++++ THE RECORDS ++++

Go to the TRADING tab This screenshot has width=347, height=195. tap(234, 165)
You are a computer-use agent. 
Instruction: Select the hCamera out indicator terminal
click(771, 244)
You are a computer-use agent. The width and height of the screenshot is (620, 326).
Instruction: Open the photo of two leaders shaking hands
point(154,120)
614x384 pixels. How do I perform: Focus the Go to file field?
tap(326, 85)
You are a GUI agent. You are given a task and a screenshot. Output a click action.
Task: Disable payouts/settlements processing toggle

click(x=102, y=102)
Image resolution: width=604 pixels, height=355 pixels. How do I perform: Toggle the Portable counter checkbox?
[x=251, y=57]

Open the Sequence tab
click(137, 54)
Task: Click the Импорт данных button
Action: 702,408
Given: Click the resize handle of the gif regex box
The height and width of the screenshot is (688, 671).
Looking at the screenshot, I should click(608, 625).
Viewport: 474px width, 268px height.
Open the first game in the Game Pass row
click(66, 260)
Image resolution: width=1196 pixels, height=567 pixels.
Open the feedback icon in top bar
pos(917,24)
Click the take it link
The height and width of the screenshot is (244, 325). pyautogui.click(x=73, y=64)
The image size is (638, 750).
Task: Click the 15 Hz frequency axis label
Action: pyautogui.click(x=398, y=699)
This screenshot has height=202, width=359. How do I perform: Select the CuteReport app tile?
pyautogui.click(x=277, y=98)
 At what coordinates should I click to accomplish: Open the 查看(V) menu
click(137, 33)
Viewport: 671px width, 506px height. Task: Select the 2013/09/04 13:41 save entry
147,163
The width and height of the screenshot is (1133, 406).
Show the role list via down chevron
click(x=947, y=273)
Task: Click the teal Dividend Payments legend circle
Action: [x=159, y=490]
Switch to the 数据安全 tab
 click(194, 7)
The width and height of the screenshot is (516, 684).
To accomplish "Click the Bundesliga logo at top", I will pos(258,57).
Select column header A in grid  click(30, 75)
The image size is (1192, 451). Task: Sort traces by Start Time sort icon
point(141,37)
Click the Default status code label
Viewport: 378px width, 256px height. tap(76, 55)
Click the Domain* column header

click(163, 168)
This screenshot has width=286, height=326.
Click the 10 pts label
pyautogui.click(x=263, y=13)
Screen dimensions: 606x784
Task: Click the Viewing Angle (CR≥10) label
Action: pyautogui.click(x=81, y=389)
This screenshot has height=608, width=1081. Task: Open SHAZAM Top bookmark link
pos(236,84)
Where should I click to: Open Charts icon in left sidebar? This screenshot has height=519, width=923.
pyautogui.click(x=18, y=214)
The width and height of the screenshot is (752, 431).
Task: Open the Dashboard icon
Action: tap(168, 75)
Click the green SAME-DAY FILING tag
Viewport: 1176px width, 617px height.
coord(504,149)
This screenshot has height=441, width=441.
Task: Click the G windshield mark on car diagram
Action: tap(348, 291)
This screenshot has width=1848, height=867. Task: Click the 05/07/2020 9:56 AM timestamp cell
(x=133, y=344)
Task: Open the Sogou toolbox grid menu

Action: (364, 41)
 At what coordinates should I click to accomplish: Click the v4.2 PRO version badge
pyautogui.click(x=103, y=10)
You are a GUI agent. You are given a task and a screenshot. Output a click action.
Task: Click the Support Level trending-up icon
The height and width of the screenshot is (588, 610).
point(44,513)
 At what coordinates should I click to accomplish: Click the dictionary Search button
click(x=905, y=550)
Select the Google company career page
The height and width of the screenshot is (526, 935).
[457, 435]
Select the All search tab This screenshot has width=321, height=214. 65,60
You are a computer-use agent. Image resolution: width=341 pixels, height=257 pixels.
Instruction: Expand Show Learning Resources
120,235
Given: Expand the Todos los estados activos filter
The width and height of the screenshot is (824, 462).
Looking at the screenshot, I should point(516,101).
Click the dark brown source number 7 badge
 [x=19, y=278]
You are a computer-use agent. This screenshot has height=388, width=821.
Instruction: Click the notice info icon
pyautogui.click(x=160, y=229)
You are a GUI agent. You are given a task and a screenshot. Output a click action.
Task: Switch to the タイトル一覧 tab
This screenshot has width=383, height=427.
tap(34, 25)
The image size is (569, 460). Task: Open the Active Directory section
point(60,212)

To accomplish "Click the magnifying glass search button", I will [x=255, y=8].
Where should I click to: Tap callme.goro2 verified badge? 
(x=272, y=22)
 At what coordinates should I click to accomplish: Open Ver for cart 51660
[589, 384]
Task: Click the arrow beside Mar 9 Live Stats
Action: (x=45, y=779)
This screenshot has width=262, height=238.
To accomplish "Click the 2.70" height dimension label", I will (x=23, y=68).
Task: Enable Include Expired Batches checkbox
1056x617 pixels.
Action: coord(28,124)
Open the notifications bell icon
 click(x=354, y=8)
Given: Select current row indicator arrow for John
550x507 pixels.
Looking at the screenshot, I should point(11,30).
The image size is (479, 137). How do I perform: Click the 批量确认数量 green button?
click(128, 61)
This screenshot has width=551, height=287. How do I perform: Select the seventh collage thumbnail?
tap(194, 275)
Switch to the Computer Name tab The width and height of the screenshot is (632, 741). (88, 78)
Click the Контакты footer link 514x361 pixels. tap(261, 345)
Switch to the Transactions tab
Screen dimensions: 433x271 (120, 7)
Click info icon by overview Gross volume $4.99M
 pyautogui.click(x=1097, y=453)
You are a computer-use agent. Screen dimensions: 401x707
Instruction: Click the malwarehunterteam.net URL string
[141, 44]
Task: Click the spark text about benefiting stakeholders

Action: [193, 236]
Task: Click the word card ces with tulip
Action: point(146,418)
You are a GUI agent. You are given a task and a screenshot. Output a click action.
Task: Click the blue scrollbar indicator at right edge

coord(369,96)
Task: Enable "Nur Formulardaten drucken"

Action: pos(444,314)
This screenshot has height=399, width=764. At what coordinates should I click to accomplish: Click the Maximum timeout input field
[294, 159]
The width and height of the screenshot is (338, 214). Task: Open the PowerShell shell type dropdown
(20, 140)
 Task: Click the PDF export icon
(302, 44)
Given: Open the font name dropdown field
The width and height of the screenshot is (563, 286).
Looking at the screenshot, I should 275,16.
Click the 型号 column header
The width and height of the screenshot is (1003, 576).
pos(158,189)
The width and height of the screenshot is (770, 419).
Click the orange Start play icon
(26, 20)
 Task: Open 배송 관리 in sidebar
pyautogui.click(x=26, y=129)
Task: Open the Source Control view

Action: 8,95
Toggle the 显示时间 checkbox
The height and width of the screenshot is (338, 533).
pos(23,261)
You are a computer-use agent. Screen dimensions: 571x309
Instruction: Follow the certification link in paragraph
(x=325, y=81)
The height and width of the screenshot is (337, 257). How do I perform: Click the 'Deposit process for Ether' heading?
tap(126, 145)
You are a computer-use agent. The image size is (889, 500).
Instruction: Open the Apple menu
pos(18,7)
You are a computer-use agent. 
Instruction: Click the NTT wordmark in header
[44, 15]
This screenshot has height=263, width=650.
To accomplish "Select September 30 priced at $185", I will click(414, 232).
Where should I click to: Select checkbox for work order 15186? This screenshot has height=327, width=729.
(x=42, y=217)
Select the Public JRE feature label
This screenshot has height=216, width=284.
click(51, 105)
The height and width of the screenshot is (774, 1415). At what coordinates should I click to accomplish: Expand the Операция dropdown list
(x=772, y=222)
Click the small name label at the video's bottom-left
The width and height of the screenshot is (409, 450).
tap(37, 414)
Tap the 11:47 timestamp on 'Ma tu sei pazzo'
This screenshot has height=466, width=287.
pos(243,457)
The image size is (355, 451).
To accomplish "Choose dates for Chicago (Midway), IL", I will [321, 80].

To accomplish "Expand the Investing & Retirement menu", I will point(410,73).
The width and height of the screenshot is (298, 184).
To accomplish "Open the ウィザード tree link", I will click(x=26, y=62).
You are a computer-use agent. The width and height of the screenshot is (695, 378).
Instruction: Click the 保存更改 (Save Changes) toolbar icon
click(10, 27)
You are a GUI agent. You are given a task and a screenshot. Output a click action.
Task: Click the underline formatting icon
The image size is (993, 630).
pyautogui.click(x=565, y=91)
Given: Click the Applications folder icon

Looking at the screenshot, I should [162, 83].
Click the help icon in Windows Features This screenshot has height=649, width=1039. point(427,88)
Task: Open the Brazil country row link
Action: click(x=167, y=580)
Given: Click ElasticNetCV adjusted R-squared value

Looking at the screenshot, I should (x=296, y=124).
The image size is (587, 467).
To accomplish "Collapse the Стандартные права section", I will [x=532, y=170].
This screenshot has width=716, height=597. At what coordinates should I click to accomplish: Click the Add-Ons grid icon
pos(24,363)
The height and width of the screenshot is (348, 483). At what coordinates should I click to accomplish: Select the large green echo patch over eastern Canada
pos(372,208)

++++

**WHAT YOU ARE ASKED TO DO:**
Print exactly the lines above from the one with "Click the orange Start play icon" to the one with "You are a computer-use agent. Screen dimensions: 571x309", including both.

**RESULT BELOW:**
Click the orange Start play icon
(26, 20)
 Task: Open 배송 관리 in sidebar
pyautogui.click(x=26, y=129)
Task: Open the Source Control view

Action: 8,95
Toggle the 显示时间 checkbox
The height and width of the screenshot is (338, 533).
pos(23,261)
You are a computer-use agent. Screen dimensions: 571x309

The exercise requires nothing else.